She says, ‘When I lost my sight, Werner, people said I was brave. When my father left, people said I was brave. But it is not bravery; I have no choice. I wake up and live my life. Don’t you do the same?’ He says, ‘Not in years. But today. Today maybe I did.’
Simply beautiful. Two parallel stories, constructed in small digestible pieces that focus the reader on what matters. Even when Doerr talks about violent bombardments, one remembers innocence. Even when he talks about assimilation, one remembers individual dreams. Even when he talks about hiding and abandonment, one remembers connectivity. And even when he talks about despair, one remembers a flame inside the sea.
Two children, one an inquisitive German orphan boy who dreams only of escaping the mines and becoming a great engineer; the other a blind French girl beloved by her father and enraptured by her novels. Strangers on opposing sides in great war, each yearning to thrive, each swallowed by the world around them; stifled by an abysmal sea impossible to escape.
Rather quickly, one notices the numerous connected symbols and themes throughout the novel. Marie-Laure’s snails, radio and books, geological pressure and hidden gems, and, of course, light. While the reader may recognize these things quickly, Doerr carefully and patiently develops them to maturity into human connectivity. Amidst monstrous efforts to disconnect humanity – whether by racial cleansing or violently defending invented borders – we instead witness the triumph of connectedness in small, fated occurences. Werner’s radio, the LeBlanc home in Saint-Malo, the mines and the base of the Hotel of Bees, Captain Nemo and the hidden attic, the small flame pitted against the vast sea. As the war machine envelopes the world in darkness, tiny lights always push through. In fact, the greater the machine, the more tiny lights. A futile effort to extinguish them.
Now, what is all the light we cannot see?
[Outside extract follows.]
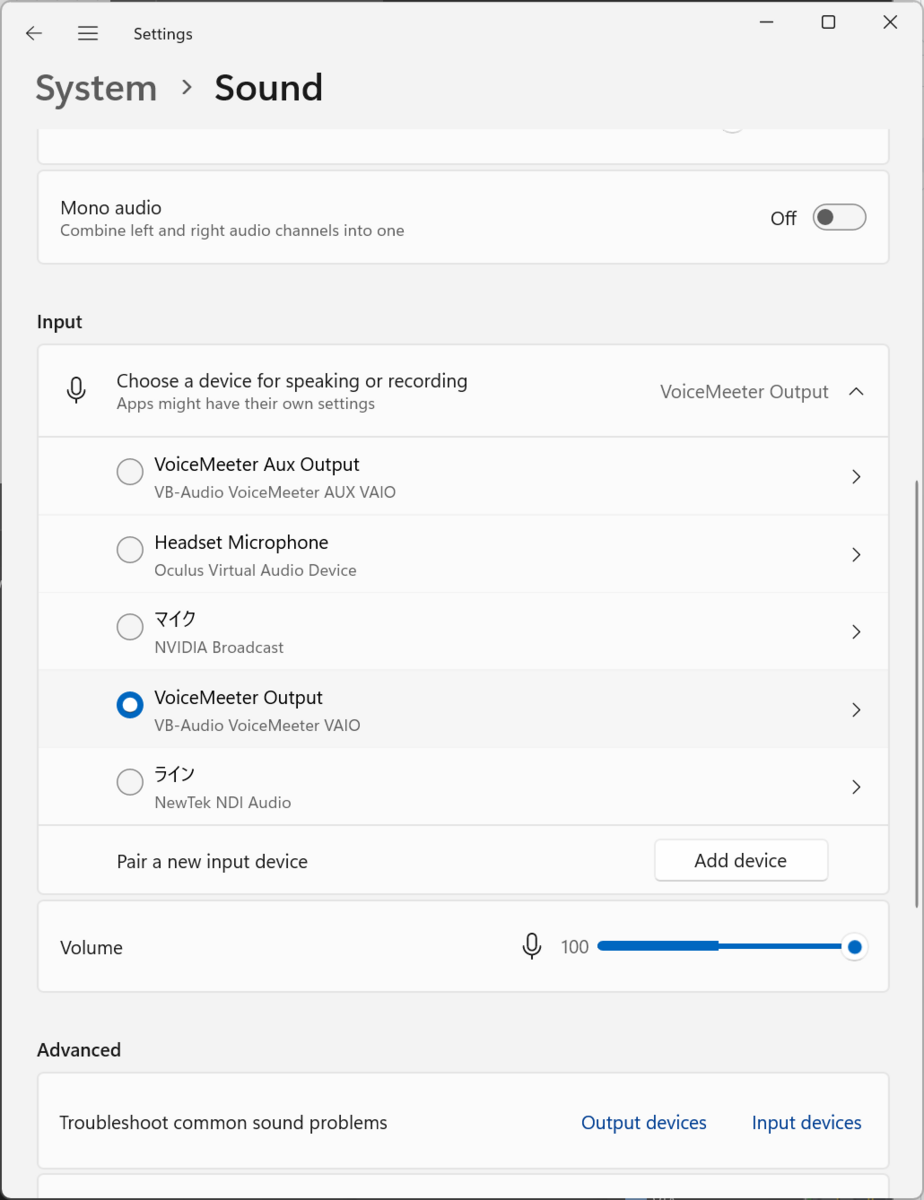Click the input Volume slider track

[720, 946]
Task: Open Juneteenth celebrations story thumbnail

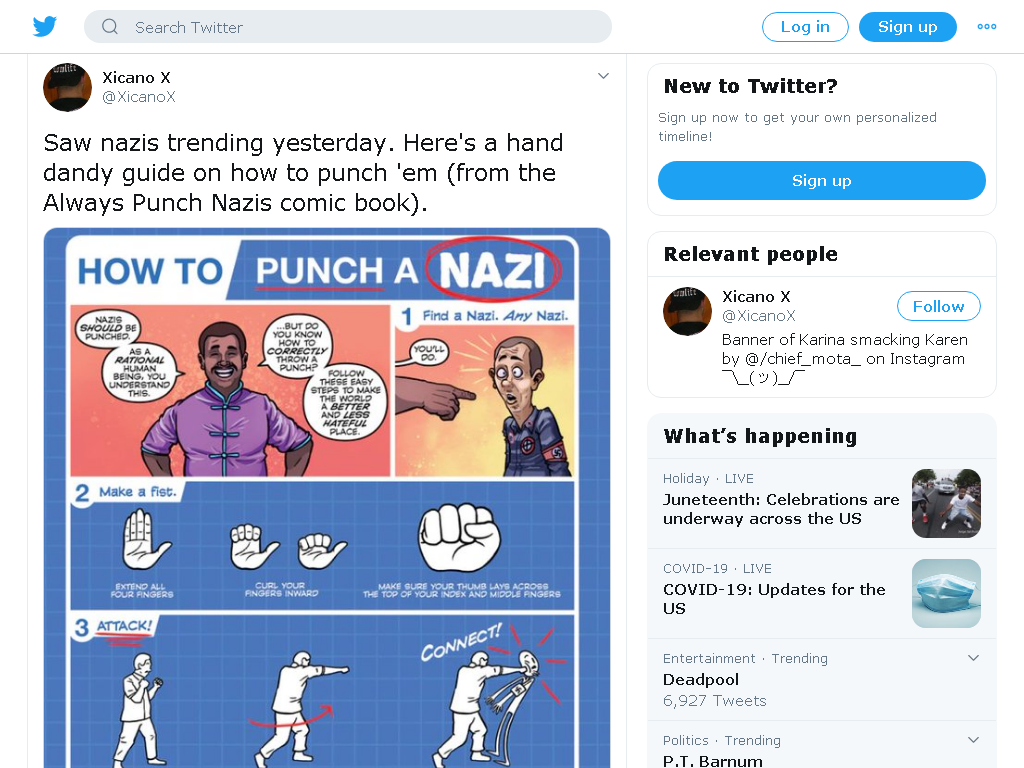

The tiny remnants of humanity from which the machine distracts us? Sure. The radio waves and colors envisioned by the blind girl? Maybe. The world we construct in the dark tomb of our skulls? Possibly. Are we light?
And is it so hard to believe that souls might also travel those paths? That _____ and _____ and _____ and _____ might harry the sky in flocks, like egrets, like tems, like Starlings? That great shuttles of souls might fly about, faded but audible if you listen closely enough? They flow above the chimneys, ride the sidewalks, slip through your jacket and shirt and breastbone adn lungs, and pass out through the other side, the air a library and the record of every life lived, every sentence spoken, every word transmitted still reverberating within it.
We only see part of the light spectrum. And when that part of the spectrum seems enveloped in darkness, we retain our humanity by embracing the invisible lights that connect us.